The SPPI was formerly known as the Center for Science and Public Policy for the Frontiers of Freedom, which was founded by former Republican senator and directing member of the El Paso Natural Gas Company Malcolm Wallop in February of 1995 (Axelrod, 2004).
As of 2008, the organization's executive director was Robert Ferguson, former chief of staff to several Republican members of Congress. The SPPI's membership includes prominent climate change skeptics. Its chief policy advisor is Christopher Monckton, a former advisor to British prime minister Margaret Thatcher. Its chief scientific advisor is Willie Soon, who is an astrophysicist and geoscientist by training and a proponent of the theory that climate change is caused by solar variation and not by human activities (Botterill, 2003). The activities of the SPPI are supported by money from tobacco and oil companies, including Philip Morris, RJ Reynolds Tobacco, and ExxonMobil. Since 1998, the SPPI has received $467,000 from ExxonMobil.

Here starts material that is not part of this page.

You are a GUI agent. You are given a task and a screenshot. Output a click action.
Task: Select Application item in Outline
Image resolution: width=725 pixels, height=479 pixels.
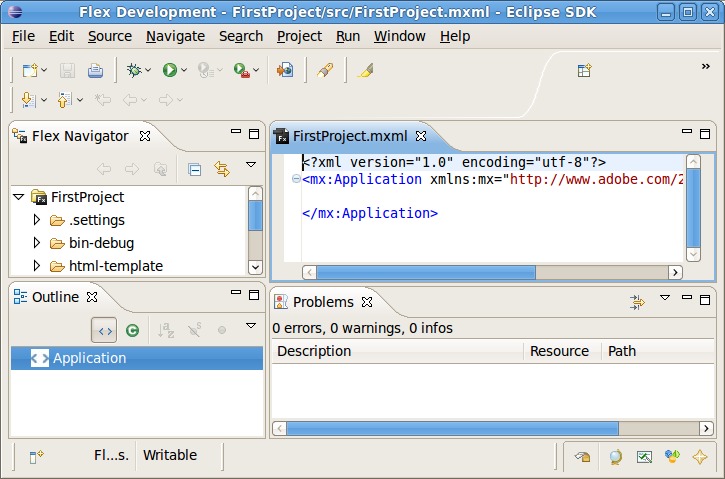tap(89, 358)
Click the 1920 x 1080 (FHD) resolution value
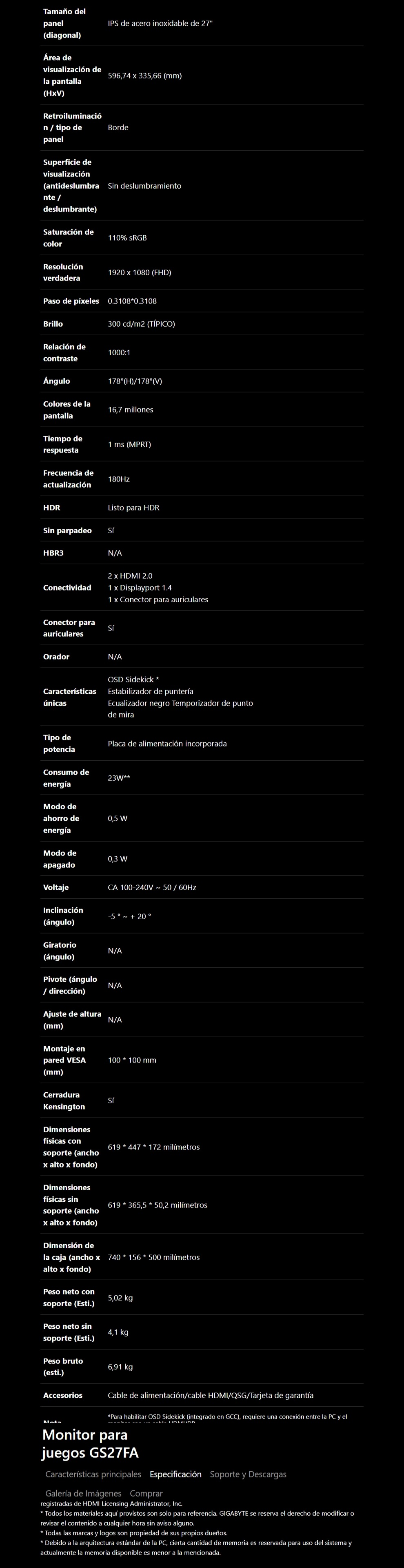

The SPPI funded a film titled Apocalypse? No! (2008), created to refute the theories highlighted in the Al Gore film An Inconvenient Truth (2006) The SPPI's other projects and publications also center on environmentalist skeptism. In July, 2008, SPPI policy advisor Monckton published in the journal Physics and Society an article arguing that computer models used by the United Nations Intergovernmental Panel on Climate Change were preprogrammed with erroneous values. These values, according to Monckton, effectively resulted in a 500 to 2000 percent overestimate of carbon-dioxide-induced effects on temperature that was reported in the 2007 U.N. climate assessment report. The SPPI is closely affiliated with other notable global warming skeptic organizations such as the Heartland Institute and the Center for the Study of Carbon Dioxide and Global Change.
The SPPI has programs to continually monitor and review publications and projects centered on climate change. For example, SPPI's ScareWatch program provides annotated bibliographies of publications that cover the negative implications of global warming and attempts to rebut and discredit organizations and individuals affiliated with such publications.
References
1. Axelrod, Regina S., David Leonard Downie, and Norman J. Vig, eds. The Global Environment: Institutions, Law, and Policy. 2d ed. Washington, D.C.: CQ Press, 2004.
2. Botterill, Linda C., and Melanie Fisher, eds. Beyond Drought: People, Policy, and Perspectives. Collingwood, Vic.: CSIRO, 2003.